La Belleza, meaning “beauty”, unites Pimienta with the Medellín Philharmonic Orchestra. The results aren’t a pop-classical crossover like Peter Gabriel’s orchestral covers album Scratch My Back. Nor does it aim for the mushy middle-ground of neoclassical. Instead, it’s closer to the uncategorisable songs that Björk makes when she teams up with orchestras.
The album has been made by Pimienta with Owen Pallett, the Canadian composer and arranger (also a previous Polaris winner). An unusual set of inspirations lies behind its Spanish-language tracks. Pimienta cites as influences a Gregorian chant from the Catholic requiem mass, castrati singers and the soundtrack to a surreal classic from Czech cinema, 1970’s Valerie and Her Week of Wonders. Added to these is the didactic intent to create, as she puts it, “something no one would ever expect from a Caribbean woman”.

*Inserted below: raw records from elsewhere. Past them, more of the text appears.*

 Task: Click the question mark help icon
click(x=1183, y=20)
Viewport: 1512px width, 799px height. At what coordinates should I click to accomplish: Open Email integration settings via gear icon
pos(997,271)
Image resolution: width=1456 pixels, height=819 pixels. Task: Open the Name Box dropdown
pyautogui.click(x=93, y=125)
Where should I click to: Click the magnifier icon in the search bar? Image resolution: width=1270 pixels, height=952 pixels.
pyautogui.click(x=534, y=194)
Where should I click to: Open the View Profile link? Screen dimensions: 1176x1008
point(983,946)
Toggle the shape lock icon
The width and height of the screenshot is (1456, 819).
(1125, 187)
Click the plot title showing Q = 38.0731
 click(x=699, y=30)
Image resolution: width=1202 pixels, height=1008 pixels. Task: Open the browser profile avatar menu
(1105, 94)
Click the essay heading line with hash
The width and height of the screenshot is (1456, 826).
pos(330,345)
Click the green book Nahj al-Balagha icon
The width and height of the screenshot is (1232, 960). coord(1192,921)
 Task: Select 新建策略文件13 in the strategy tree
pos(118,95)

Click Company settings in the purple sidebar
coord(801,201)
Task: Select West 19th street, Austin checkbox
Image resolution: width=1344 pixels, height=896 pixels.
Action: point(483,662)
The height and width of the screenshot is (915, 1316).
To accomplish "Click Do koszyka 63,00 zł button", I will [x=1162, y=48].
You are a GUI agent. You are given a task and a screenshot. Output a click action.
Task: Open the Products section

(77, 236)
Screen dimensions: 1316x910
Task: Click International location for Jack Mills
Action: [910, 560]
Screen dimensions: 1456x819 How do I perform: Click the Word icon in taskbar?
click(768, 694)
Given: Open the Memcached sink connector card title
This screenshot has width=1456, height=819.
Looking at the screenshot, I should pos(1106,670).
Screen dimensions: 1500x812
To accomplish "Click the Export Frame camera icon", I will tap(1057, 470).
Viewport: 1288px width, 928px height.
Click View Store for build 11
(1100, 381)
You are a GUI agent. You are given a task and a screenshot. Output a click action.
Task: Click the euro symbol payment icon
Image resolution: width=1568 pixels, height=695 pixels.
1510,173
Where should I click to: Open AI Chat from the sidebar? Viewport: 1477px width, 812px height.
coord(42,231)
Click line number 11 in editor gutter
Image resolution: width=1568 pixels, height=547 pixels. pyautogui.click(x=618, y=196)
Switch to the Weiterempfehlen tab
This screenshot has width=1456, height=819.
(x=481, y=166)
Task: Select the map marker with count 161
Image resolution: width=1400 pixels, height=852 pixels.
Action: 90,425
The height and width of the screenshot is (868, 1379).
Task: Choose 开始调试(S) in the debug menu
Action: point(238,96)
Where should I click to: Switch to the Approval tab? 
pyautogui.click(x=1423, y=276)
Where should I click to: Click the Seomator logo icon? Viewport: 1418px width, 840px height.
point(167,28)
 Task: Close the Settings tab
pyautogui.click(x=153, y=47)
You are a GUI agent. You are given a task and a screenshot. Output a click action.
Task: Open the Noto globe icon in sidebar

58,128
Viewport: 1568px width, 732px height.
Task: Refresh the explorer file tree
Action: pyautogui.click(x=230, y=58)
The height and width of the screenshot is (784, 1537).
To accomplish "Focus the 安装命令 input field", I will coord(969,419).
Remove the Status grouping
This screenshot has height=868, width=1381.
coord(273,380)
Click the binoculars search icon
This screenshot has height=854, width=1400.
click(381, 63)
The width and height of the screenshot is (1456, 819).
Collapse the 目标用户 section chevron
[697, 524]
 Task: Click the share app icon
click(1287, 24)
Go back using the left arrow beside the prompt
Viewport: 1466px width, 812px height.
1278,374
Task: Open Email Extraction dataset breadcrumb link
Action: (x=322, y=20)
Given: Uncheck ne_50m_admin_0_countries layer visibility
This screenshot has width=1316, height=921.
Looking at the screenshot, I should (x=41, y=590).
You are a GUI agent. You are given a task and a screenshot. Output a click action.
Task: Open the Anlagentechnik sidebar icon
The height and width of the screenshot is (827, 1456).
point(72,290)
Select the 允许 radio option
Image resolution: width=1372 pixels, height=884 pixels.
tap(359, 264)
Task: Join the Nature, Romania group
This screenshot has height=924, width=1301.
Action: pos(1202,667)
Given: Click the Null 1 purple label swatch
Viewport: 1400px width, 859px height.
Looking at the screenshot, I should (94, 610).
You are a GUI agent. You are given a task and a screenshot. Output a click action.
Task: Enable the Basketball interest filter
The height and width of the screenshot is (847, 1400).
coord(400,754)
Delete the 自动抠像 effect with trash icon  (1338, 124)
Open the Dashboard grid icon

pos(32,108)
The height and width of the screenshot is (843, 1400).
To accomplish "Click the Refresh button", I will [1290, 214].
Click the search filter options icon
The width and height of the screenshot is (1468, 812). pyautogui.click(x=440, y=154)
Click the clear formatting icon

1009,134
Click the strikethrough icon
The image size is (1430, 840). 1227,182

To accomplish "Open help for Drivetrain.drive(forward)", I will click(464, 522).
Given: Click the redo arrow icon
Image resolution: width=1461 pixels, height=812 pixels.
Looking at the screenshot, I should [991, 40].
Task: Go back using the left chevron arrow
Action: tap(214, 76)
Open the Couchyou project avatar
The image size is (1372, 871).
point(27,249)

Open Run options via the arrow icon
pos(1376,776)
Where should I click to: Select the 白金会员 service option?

Opening track “Overturn (Obertura de la Luz Eterna)” riffs off the “Lux aeterna” title of the Gregorian chant. Pimienta sings wordless vocals, joined by a trumpet. Solemn tones from other instruments add an attractively grave accompaniment. “Ahora” has a grandly ritualistic sound featuring a choir of voices, stentorian strings and pounding kettle drums. It resembles a less sinister version of the occult processional music in Valerie and Her Week of Wonders.
The film is a strikingly weird gothic fantasy about a 13-year-old girl entering adolescence. There is a link here to the perpetual boyhood inflicted on the castrati singers (who were castrated to keep their voices high pitched) that interest Pimienta, and also the Colombian celebration of the quinceañera, marking a girl’s transition towards womanhood. These ambitious connections simmer in the album, not fully formed.
The didactic side of the project is closer to the surface. “Mango” sets fiercely ululating folk vocals about the titular fruit against a delicately plucked harp. The juxtaposition goes from harsh to melodious as the song develops. “Busca la Luz” is a symphonic fanfare in which Pimienta hollers in praise of the Caribbean, a contemporary twist on the 19th-century tradition of the heroic tenor. It brings this concise but arresting album to a resonant end.